Back in the Northwest, I see the world in a different kind of broken prose and pause. Each observation has a new depth and curiosity to it, as though perhaps we don’t need as much context to understand the complexity of a wondrous thing. It is spring and will become summer and I am watching nature in the punctuated, spaced lines of poetry.
It brings a childlike curiosity to my observation of flowers, the shades of green in different flora, and suddenly I am so careful, so careful to not tread on the yarrow or the lupine as I weave my way between the shade-crowded pines and find safe soil on which to step. In a world where we are losing tolerance for anything longer than a TikTok, poetry may save us from ourselves, guide our return to the senses and sensible.
It is more forgiving than trying to drag my ass through “The Overstory” or “The Monkey Wrench Gang,” which I have only read because they are a social-literary rite of passage and cause to nod knowingly at parties with conservationists, but not because I particularly liked them.

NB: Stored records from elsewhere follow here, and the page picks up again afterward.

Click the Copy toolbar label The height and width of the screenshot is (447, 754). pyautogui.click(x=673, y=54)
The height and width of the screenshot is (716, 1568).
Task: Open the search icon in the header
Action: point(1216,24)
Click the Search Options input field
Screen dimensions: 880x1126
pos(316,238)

Ah, but poetry! If you’ve ever met a poet, you know they are in a sophisticate class of their own, a group of people who love being misunderstood as much as they love being understood. The message they all share, the one imperative we learn—whether we understand the allusions or not—is to slow…the…eff…down…and pay attention.
If we were a world of poets, surely we’d find more commonalities than disagreements. We’d argue over comma scarcity perhaps, and the only harm that would come would be a forced reading of William McGonagall and overconsumption of herbal teas.
As for me, I’ll take another stab at it. (Reading, that is, for the true scourge of humanity would be proven should I ever try to write the stuff.) The poets of today are activist troubadours on pages, with messages so powerful we can only take them in tiny doses. It is a medicine in which we are of desperate need.
Ammi Midstokke will spend her summer seeking the poetry of the people, from the indigenous wise ones to the biologists, the broken hearted to the proud, from Frost to Vuong and beyond.